Archive mashup pics with extra interactivity
Update: Google maps streetview now has a history option which might offer some useful sources (not too historic though)
Update 2: And people are doing great stuff with video.
Over the last few weeks I’ve seen a number of sites making use of mashups of archive and current images. These world war II mashups , NY crime pictures and Cardiff Ghost cinemas are just a few I’ve come across.
It’s not a new thing, but it’s an easy way to add a bit of visual interest to archive by doing a ‘then and now’ kind of mashup where the past peeks through in the present image – like the example above. I think that, in general, they are a nice bit of content and one that plays to the strengths of a lot of media orgs who are sitting on massive archive.
So I set myself a few challenges. How easy is to recreate them using free tools and secondly could I add a bit more interactivity to them?
The archive image came from a local history site http://chorltonhistory.blogspot.co.uk/ and used with permission of the site owner Andrew Simpson (Thanks Andrew!).
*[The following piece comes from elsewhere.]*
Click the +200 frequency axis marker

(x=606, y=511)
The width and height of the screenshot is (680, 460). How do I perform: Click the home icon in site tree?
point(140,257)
It’s taken from the LLoyd collection. It’s a great site a worth a look to show what depth and passion for local history there is to tap into.
I found the image, amongst others via a google image search and it’s worth mentioning just how important it is to click the Visit page option and not just the View image. Go to the site, find out more about how and who is using it. It was a very short process for me to get permission from (a very helpful) Andrew.
Armed with an archive image, I took the current image myslef. I took the new image with my iphone which also had a copy of the old image on it. I used that to get an approximate position and then took the pic. The most common of these kinds of archive mashup are often building. They are great as they give you clear lines and points of reference but railings, road kerbs and stuff like that can also act as hooks to get a good match for position.
The Pixlr interface
The old image is pasted as a new layer in the new image. Pixlr, like many image editing apps, mirrors the Photoshop model of being able to break an image down into layers so you can edit elements individually. The old image is pasted in as a new layer, Layer 2.
This next part is the creative (or depending on your view, fiddly) bit. You will need to use a number of tools to move the image around and and match the positioning. To make this easier we can change the transparency of the old image (the top layer) so we can see the new image below.
To move the image around to get it into generally the right position:
Sometimes the perspective of an image isn’t quite right. You can apply some distortion to an image to try and fix this.
Note: This isn’t as fine tuned or flexible as in photoshop so it’s worth a little effort to get the original image framed well if you can.
Whilst you are positioning or, as we will explore next, editing the image, it’s often useful to zoom in and move around an image to get a closer look at the detail you’re matching.
Once you have the image in about the right place you can begin removing the bits of the old image you don’t want. There are a mix of tools you can use to remove parts of the image with varying degrees of accuracy .
You can use the Lasso tool to draw round content you want to delete. This is often good for cutting round cars or people. One way of working is setting the opacity of the old layer you can draw round objects in the new layer and ‘cut a shaped hole’ in the old layer. Like the image above.
Pixlr has a history function which is really useful for a bit of trial and error. If you can’t see it then select View > History a few times to toggle it. To go back just scroll through the history and click on the last ‘good’ point.
The images alone can make for a really interesting and engaging slideshow. But with a small amount of code, you can add a slider that lets the user mix between the two images. You can see an example of the code below. It’s not a complicated bit of code (I’m no coder). All it does is layer the old image over the new image and then change the transparency of the old image with the slider.
BTW You can get a little more detail on how my approach to coding works on this blog post about journalism coders.
This exercise was, as much as anything else,a reason to create a tutorial that I could add to a list that students can experiment with. The actual process is pretty straightforward if fiddly. But its a good chance to stretch the creative muscles and get useful content that we know plays well with an audience. It also helps reinforce the value of local knowledge and taking a step beyond a google image search. The chorlton history blog was not only a diverting and interesting find. If this was something I was going to do more of, contacting Andrew would be the first step in building a useful contact.
The code part is just me playing but, and I’m going to blog about this, don’t be put off trying.It’s not tricky code and tools like Codepen make pulling it together more structured. Feel free to fork and play and as always, comments and feedback always welcome.